_Given data_.

··········

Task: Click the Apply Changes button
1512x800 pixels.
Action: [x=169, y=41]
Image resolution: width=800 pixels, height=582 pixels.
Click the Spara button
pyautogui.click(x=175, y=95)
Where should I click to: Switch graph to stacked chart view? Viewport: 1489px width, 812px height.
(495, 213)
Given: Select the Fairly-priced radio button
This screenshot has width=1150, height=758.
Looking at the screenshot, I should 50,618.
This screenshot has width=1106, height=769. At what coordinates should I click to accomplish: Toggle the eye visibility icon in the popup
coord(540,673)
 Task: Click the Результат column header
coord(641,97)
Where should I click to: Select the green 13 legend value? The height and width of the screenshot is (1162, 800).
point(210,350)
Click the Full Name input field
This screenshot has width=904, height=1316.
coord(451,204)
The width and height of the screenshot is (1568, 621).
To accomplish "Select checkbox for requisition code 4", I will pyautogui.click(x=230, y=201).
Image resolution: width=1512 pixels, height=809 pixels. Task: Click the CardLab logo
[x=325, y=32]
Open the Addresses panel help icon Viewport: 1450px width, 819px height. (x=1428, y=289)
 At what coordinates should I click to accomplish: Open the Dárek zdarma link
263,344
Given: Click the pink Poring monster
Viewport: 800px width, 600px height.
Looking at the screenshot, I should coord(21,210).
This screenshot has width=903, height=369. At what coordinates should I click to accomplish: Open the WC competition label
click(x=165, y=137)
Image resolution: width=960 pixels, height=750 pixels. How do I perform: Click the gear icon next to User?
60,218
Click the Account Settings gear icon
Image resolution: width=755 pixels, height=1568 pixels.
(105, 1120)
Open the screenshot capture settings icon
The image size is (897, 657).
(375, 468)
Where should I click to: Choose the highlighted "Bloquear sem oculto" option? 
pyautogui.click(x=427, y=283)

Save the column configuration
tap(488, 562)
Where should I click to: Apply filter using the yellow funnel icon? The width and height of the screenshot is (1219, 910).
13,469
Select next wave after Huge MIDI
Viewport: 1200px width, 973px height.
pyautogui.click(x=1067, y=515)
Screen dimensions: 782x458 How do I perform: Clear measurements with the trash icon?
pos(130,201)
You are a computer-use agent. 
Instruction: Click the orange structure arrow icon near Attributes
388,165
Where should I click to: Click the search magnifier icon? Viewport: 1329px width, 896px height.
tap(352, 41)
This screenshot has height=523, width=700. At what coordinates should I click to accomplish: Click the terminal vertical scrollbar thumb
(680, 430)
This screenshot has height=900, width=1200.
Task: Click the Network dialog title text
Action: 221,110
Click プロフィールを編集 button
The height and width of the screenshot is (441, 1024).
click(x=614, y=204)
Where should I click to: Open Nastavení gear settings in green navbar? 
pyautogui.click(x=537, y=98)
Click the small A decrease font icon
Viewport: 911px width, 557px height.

··········

_Exercise objective_.
Reproduce the entries above exactly, but only the lines between the line holding "Given: Click the pink Poring monster" and the line holding "Select next wave after Huge MIDI", inclusive.

_Response to this task_.
Given: Click the pink Poring monster
Viewport: 800px width, 600px height.
Looking at the screenshot, I should coord(21,210).
This screenshot has width=903, height=369. At what coordinates should I click to accomplish: Open the WC competition label
click(x=165, y=137)
Image resolution: width=960 pixels, height=750 pixels. How do I perform: Click the gear icon next to User?
60,218
Click the Account Settings gear icon
Image resolution: width=755 pixels, height=1568 pixels.
(105, 1120)
Open the screenshot capture settings icon
The image size is (897, 657).
(375, 468)
Where should I click to: Choose the highlighted "Bloquear sem oculto" option? 
pyautogui.click(x=427, y=283)

Save the column configuration
tap(488, 562)
Where should I click to: Apply filter using the yellow funnel icon? The width and height of the screenshot is (1219, 910).
13,469
Select next wave after Huge MIDI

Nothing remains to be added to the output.